Let me give some practical illustrations of how this happens. When any social action loses it’s clear gospel motivation then look out for the following things …
1. Pride – a tell-tale sign that things are going wrong is when people start talking about all the ‘good I am doing’. ‘Wow, we are really making a difference in people’s lives.’ Notice it is not God and his gospel changing people, it is me. One representative from a parachurch organisation told me that their aim was ‘not to preach the gospel, but to be the gospel.’ I think (I hope!) I know what he meant – i.e. They do not preach to people but only share the gospel if those they work with ask. However, the phrase itself is deeply troubling. The Greek word for ‘gospel’ means ‘a proclamation of good news’. Like a town crier shouting out a famous victory that ends a war. If I ‘am’ the gospel then what I’m saying is that the help I’m giving this programme is much better news than anything Jesus did 2000 years ago. Again, I’m sure the phrase is not meant that way, but that is what it means. Who is making the world a better place? Is it me or is it Jesus? In Matthew 5 Jesus tells us to be salt and light. He expects people to see our good deeds, but to praise our Father in heaven as a result. Who gets the glory for our good deeds?
2. Self-righteousness – linked to pride in our own abilities and resources to help people comes a pharisaical spirit. What I’ve noticed is that when we lose our confidence in the gospel we forget that we are all sinners saved by grace. Then we start to look down on people who are not helping in our ministry. ‘Don’t you care about the poor? You can’t really be committed to Christ if you don’t volunteer at the food bank!’ A few years ago research showed that people who are environmentally conscious are often willing to trade that ‘goodness’ off with other areas in their lives. E.g. ‘I’m really good at recycling and so it doesn’t matter if I steal or lie a bit.’ Deep down we are all little legalists who think we can save ourselves. Social action programmes can encourage us to think that we are much better than everyone else.
3. Frustration – as soon as we forget that we are dealing with symptoms and that only Jesus can deal with the root cause we will get frustrated. ‘The poor you will always have with you.’ There will always be more poor people to help, more sick people to heal, more depressed people to comfort. If we seek to tackle the problems of the world in our own strength then we will quickly be overwhelmed. When serving becomes a chore it probably means that you’ve lost your gospel motivation.

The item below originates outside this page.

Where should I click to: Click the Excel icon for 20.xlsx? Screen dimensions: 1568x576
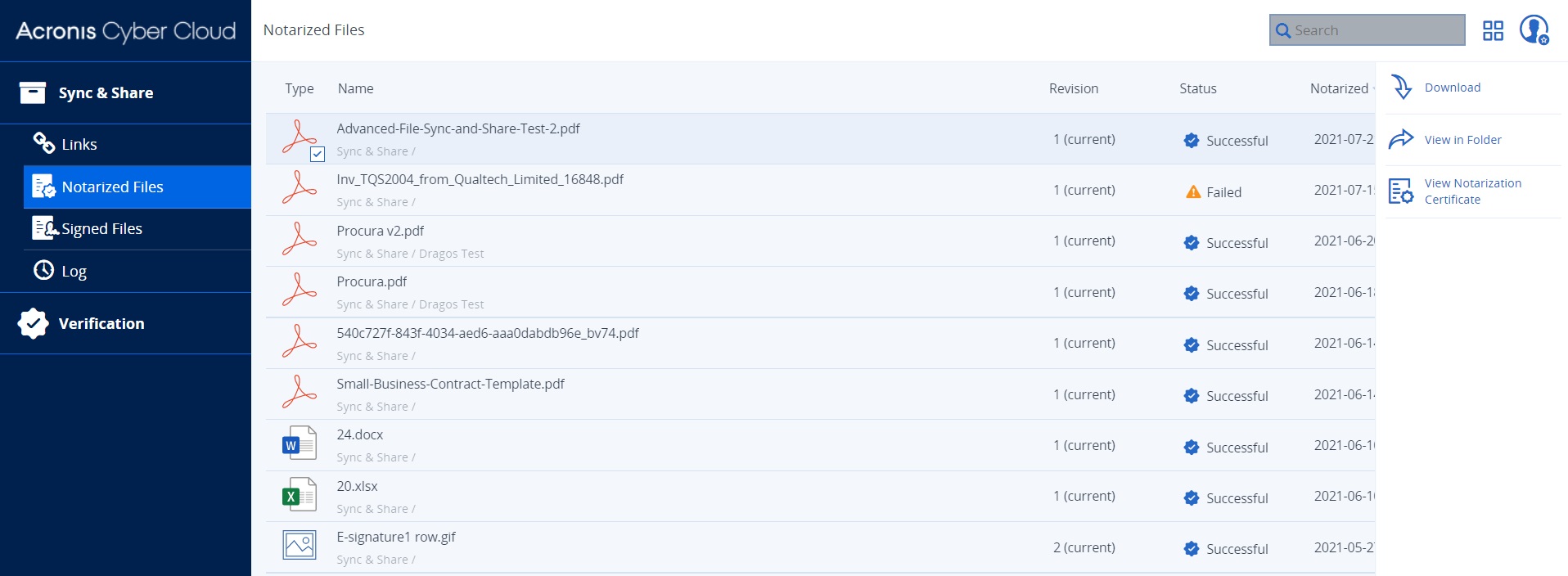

Therefore it is all about vision and leadership. Let’s get more involved in helping our local community but make sure that the vision for every project is always gospel focussed. Once more, that does not mean that everything has to be explicit evangelism but it is more to do the motivation and bigger picture of those involved. And for that vision to be maintained we need leaders who buy into that vision and keep it always before their team.

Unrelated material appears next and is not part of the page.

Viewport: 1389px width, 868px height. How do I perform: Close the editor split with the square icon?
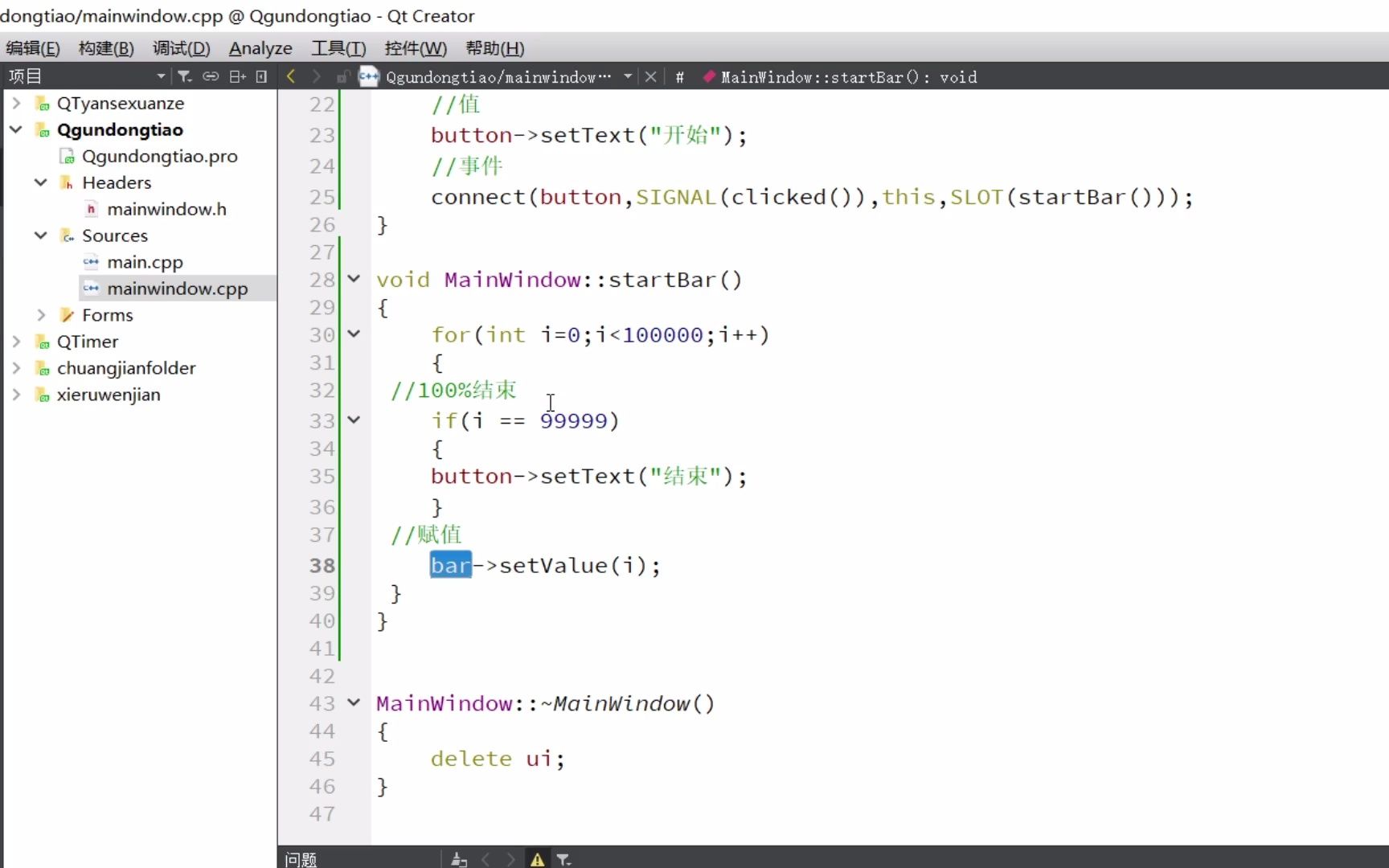(x=261, y=76)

I think RLBC needs more community engagement, but ministries staffed by church members who are so committed to Jesus that they can’t help sharing about him when they volunteer. A church full of people who love their neighbours so much that they want to tell them about the cure as they help them with the symptoms. This was what I loved about Sri Lanka and India. They were not ‘preaching’ at those who came to them, and yet there were frequent opportunities to talk about Christ. My prayer is that becomes the same at RLBC.